QUOTED PASSAGE:
** begin **

Preparation of Zn@ZIF

First, Zn foil (50 µm) was sonicated in ethanol for 15 min, followed by soaking in 0.5 mol L−1 HCl solution for 2 min to remove the extra zinc oxides. Then, the washed cleaned Zn foil was used as substrate to grow ZIF and immersed into a solution in a Teflon‐lined stainless‐steel autoclave. The solution for ZIF growth was prepared by dissolving 2 g 2‐methylimidazole in 20 mL methanol. The autoclave was heated at 100 °C for 8 h and naturally cool down to room temperature. The Zn foil was washed with ethanol and dried in vacuum drying oven at 60 °C to obtain the final Zn@ZIF sample.

** end **

INFORMATION SHOWN:
** begin **

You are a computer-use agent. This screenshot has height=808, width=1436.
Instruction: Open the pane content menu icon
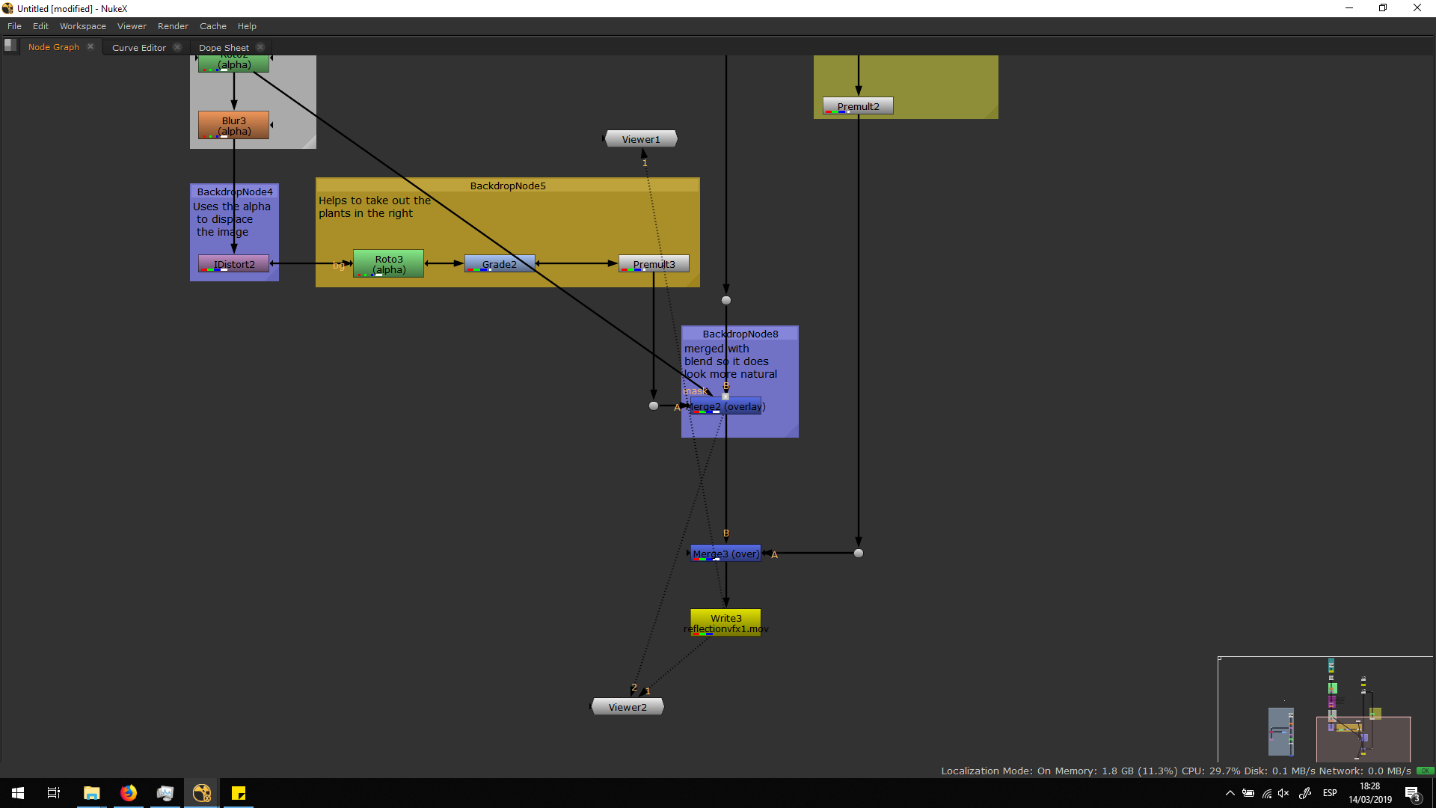(10, 45)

** end **

WHAT IS ASKED:
a: What are all the time durations stated in the Zn@ZIF preparation procedure?
b: Resume the Zn@ZIF preparation text after its final sentence.

SOLVED PROBLEMS:
a: 15 min, 2 min, 8 h

b:
Preparation of LaVO4

LaVO4 was prepared according to the previous research. Specifically, 0.182 g V2O5 was dissolved into a mixture of 49 mL distilled water and 1 mL H2O2, followed by magnetically stirring for 5 h. Then, 0.221 g La(NO3)3⋅6H2O was added to the above solution and stirred for 5 min. This mixed solution was transferred into a Teflon‐lined stainless‐steel autoclave and heated to 120 °C for 6 h. Finally, the product was centrifuged and washed with distilled water and ethanol for three times, and dried in vacuum oven at 60 °C. The LaVO4 electrode was prepared by mixing the powder with carbon black, and polyvinylidene fluoride with the weight ratio of 8:1:1, and 1‐methyl‐2‐pyrrolidinone was use as the solvent. The final slurry was coated onto carbon paper and then dried in a vacuum oven at 60 °C for 12 h. The active mass loading of the electrode was 1.9 mg cm−2.

Material Characterization

The microstructures and compositions of the Zn, Zn@ZIF and LaVO4 samples were characterized by X‐ray diffractometry (XRD, D8 ADVANCE), XPS (XPS, Nexsa, Thermo FS), field‐emission SEM (FE‐SEM, JSM‐6330F), and AFM (SPM‐9500J3).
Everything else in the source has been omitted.